GIVEN TEXT =>
Uniportal video-assisted thoracic surgery (Tubeless-VATS) is a minimally invasive surgery that involves reaching the thorasic cavity through a single incision, withpout the need for a general anaesthesia.
During the Tubeless-VATS procedure, the surgeon creates a single 3cm incision, several centimeters wide, no endotracheal tube, no urinary catheter, no central vein and no epidural.

This single cut serves as a port for both traditional surgical instruments and the thoracoscope, a long, thin rod attached to a fiber-optic video camera. The thoracoscope allows the surgeon to visualize the thoracic cavity and conduct the surgery without needing to open the chest wall. Through this single, small incision, the surgeon can perform intensive cardiac procedures.

The main advantage of this procedure is that the patient doesn’t need to be intubated as is the case with a general anesthesia, avoiding perioperative morbidity due to the harmful effect of general anaesthesia and single-lung mechanical ventilation. Added to this are the benefits of spontaneous breathing in a non-intubated patient.

Criteria for a non-intubated Uniportal procedure, includes all selected patients for whom the morbidity associated with conventional thoracotomy and the risk involved with intubated general anesthesia could be reduced or avoided.
The choice of a single incision technique in a patient that is awake or on a non-intubated patient could minimise even more the invasiveness of the surgery and anesthesia.

We consider it very important to avoid general intubated anaesthesia, in high risk patients, such as the elderly or those with poor pulmonary function. It is advisable to perform a careful selection of the patients, especially during the learning curve. The contraindications for major resections while the patient is awake are, an expected difficult airway management, obesity (body mass index>30), dense and extensive pleural adhesions, hemodynamically unstable patients, ASA>II and big tumors (>6 cm).

Thanks to the possibility of avoiding intubation, mechanical ventilation and muscle relaxants, the anaesthetic side effects are minimal, permitting most patients to be included in a fast hospital discharge protocol avoiding the need to be admitted to an intensive care unit. Moreover, the perioperative surgical stress involved could be attenuated in non-intubated patients undergoing Uniportal VATS as a result of the reduced postoperative stress hormones and pro-inflammatory mediators related to mechanical ventilation. Oxygen (6-9 l/min) is supplied via a facial mask. The pharmacological management is based on a target-controlled infusion of remifentanyl and propofol, with a premedication of midazolam (0.15-0.25 mg/kg) and atropine (0.01 mg/kg) 15 minutes before anesthesia, adjusting real-time rate of infusion with the aggressiveness of each period during the surgery. The use of an intraoperative vagus blockade is recommended to suppress coughing that could be troublesome when performing lung traction and hilar manipulation during dissection.

During an Uniportal approach in a non-intubated patient, the recommendation is to perform a paravertebral blockade or an intercostal infiltration under thoracoscopic view. The importance of avoiding epidural thoracic blockade (avoiding opioids) will result in a faster recovery and return to daily activities.

Tubeless thoracic surgery is currently evolving, challenging former exclusion criteria and expanding indications to major lung resections or even tracheal and carinal resections to provide better intraoperative results and promote a minimal recovery period.

This text was written by Prof. Javier Gallego and Prof. Diego Gonzalez Rivas, both extraordinary surgeons of the Cardiothoracic Surgery Unit of the HPA Health Group.

Prof. Javier Gallego is Coordinator of the Specialty of the HPA Health Group in the Algarve and has gained extensive experience in both cardiac surgeries, in pathologies such as aortic stenosis, and in thoracic surgery, in situations such as lung cancer and chest deformities (pectus excavatum and carinatum).

Prof. González Rivas, one of the most eminent cardiothoracic surgeons in the world is forerunner in this area. In 2010 González Rivas was a pioneer in performing unilateral anatomical resection by video-assisted thoracoscopy (with only one incision), having in 2014 performed the first lung surgeries, also with a single incision in patients without intubation and in spontaneous breathing. He was also pioneer in performing uniport resections using an articulated robotic arm, without the need for an assistant surgeon (first case in 2016).

EXERCISE PROMPT =>
For each statement, say yes or no to whether it agrees with the text on tubeless thoracic surgery, and quote the words of the text that decide it. 1. Oxygen is given to the patient through a facial mask. 2. A body mass index above 30 is a contraindication for major resections while the patient is awake. 3. For a Uniportal approach in a non-intubated patient, the text recommends an epidural thoracic blockade.

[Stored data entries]
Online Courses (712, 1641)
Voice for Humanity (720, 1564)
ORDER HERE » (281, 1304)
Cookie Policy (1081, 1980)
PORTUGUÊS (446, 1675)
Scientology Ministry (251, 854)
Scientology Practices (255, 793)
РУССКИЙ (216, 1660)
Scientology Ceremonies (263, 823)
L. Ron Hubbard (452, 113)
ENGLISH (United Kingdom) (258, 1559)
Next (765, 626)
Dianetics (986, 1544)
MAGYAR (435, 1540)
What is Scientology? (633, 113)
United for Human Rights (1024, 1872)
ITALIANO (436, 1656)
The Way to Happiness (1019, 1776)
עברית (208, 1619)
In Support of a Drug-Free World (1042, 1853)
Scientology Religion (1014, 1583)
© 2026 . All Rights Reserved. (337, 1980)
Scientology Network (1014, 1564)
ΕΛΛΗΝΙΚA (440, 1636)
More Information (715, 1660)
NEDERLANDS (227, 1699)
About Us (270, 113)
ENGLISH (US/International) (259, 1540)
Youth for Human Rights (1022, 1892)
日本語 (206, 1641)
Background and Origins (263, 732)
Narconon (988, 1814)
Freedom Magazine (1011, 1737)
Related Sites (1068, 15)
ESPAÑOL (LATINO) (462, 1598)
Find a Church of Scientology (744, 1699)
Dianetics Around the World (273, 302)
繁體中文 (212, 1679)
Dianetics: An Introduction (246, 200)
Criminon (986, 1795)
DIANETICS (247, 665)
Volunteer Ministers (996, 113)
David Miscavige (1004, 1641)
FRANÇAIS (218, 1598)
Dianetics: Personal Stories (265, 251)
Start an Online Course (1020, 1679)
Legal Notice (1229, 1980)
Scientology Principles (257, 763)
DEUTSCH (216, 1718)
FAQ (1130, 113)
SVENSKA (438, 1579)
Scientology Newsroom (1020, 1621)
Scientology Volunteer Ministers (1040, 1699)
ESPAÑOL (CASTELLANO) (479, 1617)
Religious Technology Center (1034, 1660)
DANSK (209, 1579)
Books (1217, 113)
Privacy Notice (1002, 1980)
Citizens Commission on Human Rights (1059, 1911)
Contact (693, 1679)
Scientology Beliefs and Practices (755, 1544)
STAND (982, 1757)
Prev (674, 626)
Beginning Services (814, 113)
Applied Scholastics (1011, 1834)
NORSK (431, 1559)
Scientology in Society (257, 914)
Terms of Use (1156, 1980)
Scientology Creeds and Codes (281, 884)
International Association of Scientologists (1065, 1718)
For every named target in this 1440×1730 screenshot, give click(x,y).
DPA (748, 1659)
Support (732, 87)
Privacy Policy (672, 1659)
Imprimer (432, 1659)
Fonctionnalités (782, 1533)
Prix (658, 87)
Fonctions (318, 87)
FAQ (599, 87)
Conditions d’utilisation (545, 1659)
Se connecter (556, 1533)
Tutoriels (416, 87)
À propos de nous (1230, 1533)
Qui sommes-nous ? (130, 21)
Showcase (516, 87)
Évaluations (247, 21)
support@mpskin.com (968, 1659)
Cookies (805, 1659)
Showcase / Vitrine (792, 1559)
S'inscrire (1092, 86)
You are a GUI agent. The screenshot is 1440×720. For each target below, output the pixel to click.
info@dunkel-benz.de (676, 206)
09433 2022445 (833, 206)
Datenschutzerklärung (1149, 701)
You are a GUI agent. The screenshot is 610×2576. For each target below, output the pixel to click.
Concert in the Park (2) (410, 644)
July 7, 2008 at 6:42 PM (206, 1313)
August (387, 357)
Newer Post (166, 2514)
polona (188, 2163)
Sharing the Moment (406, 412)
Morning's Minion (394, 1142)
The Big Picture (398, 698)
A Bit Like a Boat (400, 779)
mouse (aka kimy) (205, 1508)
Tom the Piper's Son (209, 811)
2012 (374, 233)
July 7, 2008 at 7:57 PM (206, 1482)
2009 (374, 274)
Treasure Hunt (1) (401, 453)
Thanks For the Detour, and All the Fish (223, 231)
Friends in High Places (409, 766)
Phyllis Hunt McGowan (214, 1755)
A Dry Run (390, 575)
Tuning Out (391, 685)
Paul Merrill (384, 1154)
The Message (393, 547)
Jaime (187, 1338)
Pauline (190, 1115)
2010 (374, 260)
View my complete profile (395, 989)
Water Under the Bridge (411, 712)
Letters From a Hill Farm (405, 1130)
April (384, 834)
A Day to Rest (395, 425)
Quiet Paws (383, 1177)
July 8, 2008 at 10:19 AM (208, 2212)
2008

THE COMPLETED TASK =>
1. Yes: "Oxygen (6-9 l/min) is supplied via a facial mask."
2. Yes: "The contraindications for major resections while the patient is awake are, an expected difficult airway management, obesity (body mass index>30)"
3. No: "the recommendation is to perform a paravertebral blockade or an intercostal infiltration under thoracoscopic view."